South Dakota Governor Kristi Noem Visits Oregon ICE Office With Conservative Personalities
The South Dakota governor, acting as the head of the Department of Homeland Security, conducted a tour the ICE facility in Portland on this week. While there, she witnessed a small gathering outside, which contrasts sharply to the fiery "blockade" described by former President Donald Trump.
Escorted by Conservative Influencers
Noem was joined by a set of right-wing figures who were driven from the local airport to the site in her motorcade. DHS has published escalating online posts featuring federal personnel conducting immigration raids and firing tear gas at demonstrators.
Gathering Outside
Officers established a perimeter outside the ICE office in the Portland's waterfront district before the secretary’s visit. A handful demonstrators, including one dressed as a fowl and another as a sea creature, were maintained behind barriers.
Music blared from a gathering spot close by, with a refrain mentioning Donald Trump and Epstein files. A demonstrator yelled to a government videographer documenting from the top of the building, questioning whether the DHS had been referred to as the "information ministry".
Press Coverage
Journalists from mainstream news outlets were also restricted to the barrier outside, while the partisan influencers in Noem’s entourage—three right-wing influencers—broadcast social media updates of the secretary conducting federal personnel in a prayer session inside, giving a pep talk, and telling a individual of the state guard to "Get ready".
Recent Rulings
Governor Noem has repeated the president’s claims that the small band of individuals—who have rallied in their limited groups outside the office since recent months, including one in an amphibian suit—are "terrorists" who have placed the facility "in a state of siege", making the use of government forces critical.
However, on a recent weekend, a court official in Portland blocked Trump’s effort to federalize Oregon’s National Guard, stating that the his assertions that the generally nonviolent city was "burning to the ground" were "not based on reality".
Following that, the court official, Karin Immergut—who was selected to the court by Donald Trump—extended the decision to block guard members from any jurisdiction from being deployed in Portland. This occurred after Trump responded to her previous decision by attempting to send members of the California's guard to the state.
Escalating Tensions
Since Donald Trump highlighted the modest but continuous gathering outside the office and made unsubstantiated allegations that Portland is "in a state of war", a growing number of his followers, including conservative personalities, have turned up to face the demonstrators.
A number of these confrontations have resulted in altercations and physical fights, prompting detentions by the Portland police.
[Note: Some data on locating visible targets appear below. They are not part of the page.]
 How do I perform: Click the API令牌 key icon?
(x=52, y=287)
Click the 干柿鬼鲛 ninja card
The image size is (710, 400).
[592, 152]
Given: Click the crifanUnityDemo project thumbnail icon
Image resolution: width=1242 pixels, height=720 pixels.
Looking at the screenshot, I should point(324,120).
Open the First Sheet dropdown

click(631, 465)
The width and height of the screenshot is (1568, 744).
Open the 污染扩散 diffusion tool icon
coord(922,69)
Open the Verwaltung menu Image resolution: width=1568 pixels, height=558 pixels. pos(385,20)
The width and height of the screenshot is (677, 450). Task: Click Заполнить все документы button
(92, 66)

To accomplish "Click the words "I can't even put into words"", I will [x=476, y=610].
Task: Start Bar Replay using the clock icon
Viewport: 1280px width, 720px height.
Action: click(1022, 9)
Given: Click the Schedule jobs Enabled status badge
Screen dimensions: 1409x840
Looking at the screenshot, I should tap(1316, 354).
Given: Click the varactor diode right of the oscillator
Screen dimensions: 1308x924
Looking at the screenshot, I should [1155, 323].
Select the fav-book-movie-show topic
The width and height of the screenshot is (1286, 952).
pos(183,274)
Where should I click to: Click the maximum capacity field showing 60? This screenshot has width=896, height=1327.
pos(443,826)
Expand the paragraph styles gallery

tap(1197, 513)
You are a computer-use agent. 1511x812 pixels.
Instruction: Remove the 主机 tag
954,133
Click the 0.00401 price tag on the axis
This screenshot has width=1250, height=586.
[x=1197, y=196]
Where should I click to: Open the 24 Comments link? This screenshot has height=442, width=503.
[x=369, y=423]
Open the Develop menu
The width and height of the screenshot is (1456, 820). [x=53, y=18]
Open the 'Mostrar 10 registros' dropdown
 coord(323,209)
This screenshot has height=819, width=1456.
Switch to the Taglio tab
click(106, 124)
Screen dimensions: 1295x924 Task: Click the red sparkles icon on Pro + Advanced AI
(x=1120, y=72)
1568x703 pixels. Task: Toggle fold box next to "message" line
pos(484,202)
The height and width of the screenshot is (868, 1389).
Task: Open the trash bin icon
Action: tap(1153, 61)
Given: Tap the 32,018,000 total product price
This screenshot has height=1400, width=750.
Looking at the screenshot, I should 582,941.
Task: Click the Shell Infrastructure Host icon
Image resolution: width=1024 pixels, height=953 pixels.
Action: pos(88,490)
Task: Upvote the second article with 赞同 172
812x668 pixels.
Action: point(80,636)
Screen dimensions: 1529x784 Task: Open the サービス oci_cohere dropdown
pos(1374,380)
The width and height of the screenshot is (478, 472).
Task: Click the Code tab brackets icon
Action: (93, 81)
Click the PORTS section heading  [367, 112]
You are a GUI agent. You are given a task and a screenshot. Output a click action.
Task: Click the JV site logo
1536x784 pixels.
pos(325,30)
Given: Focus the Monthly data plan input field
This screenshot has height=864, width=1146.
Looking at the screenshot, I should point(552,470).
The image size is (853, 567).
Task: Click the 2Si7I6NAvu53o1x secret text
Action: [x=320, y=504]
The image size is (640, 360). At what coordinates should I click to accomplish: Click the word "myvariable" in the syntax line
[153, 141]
Nick Sortor was among those arrested after he tried to force his way a gathering on a walkway near the site and was part of an altercation over an U.S. flag. The influencer had before seized the banner from a demonstrator who was setting it on fire.
Criminal counts against Sortor were later dropped after an protest in partisan press induced the leader of the legal unit of the DOJ, a department official, to suggest a review of the Portland Police Bureau over supposed partisan treatment.
Female protesters he was detained over a conflict with still have pending accusations.
Authorities' Comments
On Sunday, the state's governor, she, alleged government personnel in the office of trying to provoke the protesters by using unnecessary levels of crowd control agents in a populated area and bringing in conservative social media influencers to film the protesters from the upper level of the facility. "Their actions are meant to provoke," the governor stated.
A trio of those MAGA-aligned figures were referred to in a law enforcement document last month as "counter-protesters" who "constantly return and harass the individuals until they are assaulted or pepper sprayed" and resist "frequent warnings from officers to keep clear of" the protesters.
Influencer Activities
One influencer, a ex-reporter who transitioned as a right-wing commentator after being dismissed from BuzzFeed for ethical violations, shared a clip of the secretary looking down from the roof of the ICE facility at the limited number of demonstrators below, including an individual who wears a fowl suit to mock Trump. He described the video of Noem viewing the calm environment below: "Governor Noem faces off against radicals and a chicken-clad individual".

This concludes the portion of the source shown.